A new report finds New Yorkers are getting the most out of their tax filings, thanks to a new resource.
The Internal Revenue Service's free, online Direct File Tool walks people through an interview to help filers claim tax breaks they're eligible for.
One goal of this tool is to close what's known as the "tax credit uptake gap."
Liza Schwartzwald, director of economic justice and family empowerment with the New York Immigration Coalition, said people often don't claim credits they're entitled to - like the Earned Income Tax Credit and the Child Tax Credit.
"They may not know they need to file for them in particular ways," said Schwartzwald. "They may not know they're even eligible.

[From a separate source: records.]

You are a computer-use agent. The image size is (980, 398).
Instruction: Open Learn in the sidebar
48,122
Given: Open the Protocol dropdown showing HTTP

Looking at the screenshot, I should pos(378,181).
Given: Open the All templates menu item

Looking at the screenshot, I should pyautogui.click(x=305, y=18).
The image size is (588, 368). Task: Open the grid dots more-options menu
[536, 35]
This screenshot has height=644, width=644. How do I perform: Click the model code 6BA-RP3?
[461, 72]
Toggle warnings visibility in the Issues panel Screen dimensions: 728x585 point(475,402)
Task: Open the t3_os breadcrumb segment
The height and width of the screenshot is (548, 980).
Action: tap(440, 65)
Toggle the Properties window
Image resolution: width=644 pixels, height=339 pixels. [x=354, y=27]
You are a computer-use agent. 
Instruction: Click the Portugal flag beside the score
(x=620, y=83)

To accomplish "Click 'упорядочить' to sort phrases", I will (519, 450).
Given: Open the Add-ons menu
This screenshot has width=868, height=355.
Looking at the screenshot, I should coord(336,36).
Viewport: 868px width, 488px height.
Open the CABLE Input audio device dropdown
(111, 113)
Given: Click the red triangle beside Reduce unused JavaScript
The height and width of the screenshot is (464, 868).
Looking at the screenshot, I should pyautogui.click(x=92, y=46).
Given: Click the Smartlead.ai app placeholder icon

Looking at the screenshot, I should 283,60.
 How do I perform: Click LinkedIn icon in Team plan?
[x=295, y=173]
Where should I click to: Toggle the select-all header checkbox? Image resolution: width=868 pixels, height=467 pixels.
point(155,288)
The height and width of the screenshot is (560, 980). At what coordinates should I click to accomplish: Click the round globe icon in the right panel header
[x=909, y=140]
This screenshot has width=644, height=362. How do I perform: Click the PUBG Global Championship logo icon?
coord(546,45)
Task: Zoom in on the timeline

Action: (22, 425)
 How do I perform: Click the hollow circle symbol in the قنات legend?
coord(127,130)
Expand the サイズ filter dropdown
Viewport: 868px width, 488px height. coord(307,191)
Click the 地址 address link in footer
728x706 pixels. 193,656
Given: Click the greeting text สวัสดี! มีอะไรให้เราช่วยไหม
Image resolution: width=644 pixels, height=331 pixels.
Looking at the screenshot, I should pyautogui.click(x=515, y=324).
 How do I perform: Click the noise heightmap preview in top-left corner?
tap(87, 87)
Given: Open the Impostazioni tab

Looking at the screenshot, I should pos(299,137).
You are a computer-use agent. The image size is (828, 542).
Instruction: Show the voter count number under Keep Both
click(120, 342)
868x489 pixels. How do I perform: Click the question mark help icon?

They may be lower-income earners and think, 'You know maybe if I don't owe taxes this year, I don't owe very many taxes, well maybe, you know, I don't need to file or maybe I don't know how to file, or maybe it's too expensive for me to figure out how to file.'"
Along with the benefits for families, this tool can benefit the state too. As more people can file their taxes, this creates additional tax revenue.
For now, IRS Direct File is a pilot program in New York, but a nationwide roll-out is estimated for 2029.
In 2029, the report predicts each filer will save $160 in filing fees - and countless hours on their taxes, totaling $11 billion annually between the two.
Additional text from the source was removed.